▸ Your assignment
Only one stretch of the data below is needed: the line with "At what coordinates" through the last line. Output it exactly and drop the pictures.

▸ Supplied information
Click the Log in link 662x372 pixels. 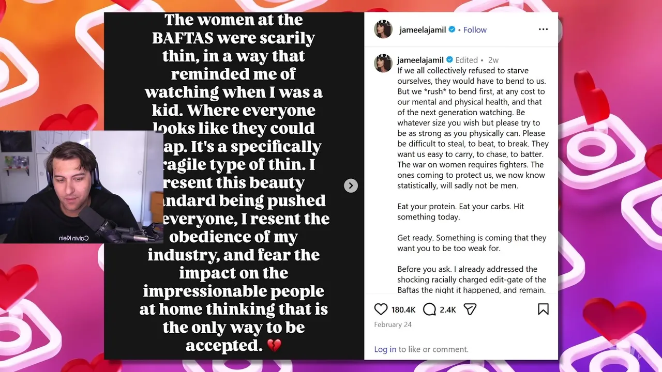pos(385,349)
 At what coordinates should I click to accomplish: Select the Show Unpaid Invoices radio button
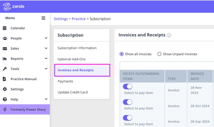coord(159,54)
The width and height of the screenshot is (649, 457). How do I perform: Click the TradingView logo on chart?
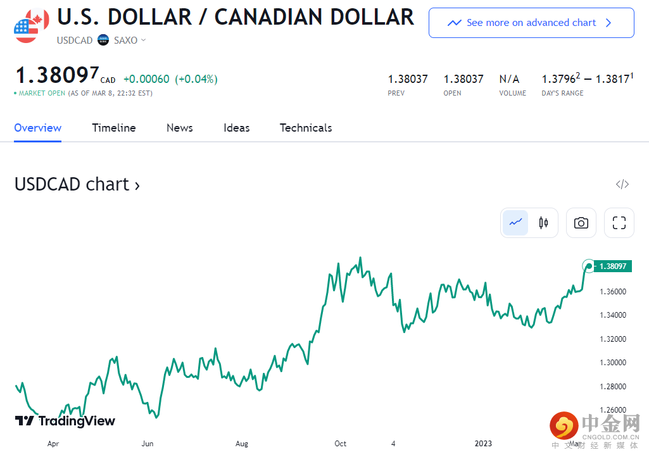(x=65, y=421)
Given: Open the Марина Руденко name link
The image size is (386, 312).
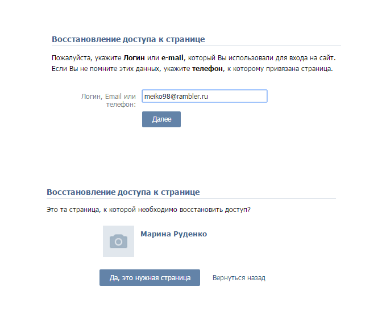Looking at the screenshot, I should point(173,234).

▸ Output
 At what coordinates should I click to accomplish: Select the Show Unpaid Invoices radio button
coord(159,54)
The width and height of the screenshot is (649, 457). How do I perform: Click the TradingView logo on chart?
(x=65, y=421)
Given: Open the Марина Руденко name link
The image size is (386, 312).
Looking at the screenshot, I should point(173,234).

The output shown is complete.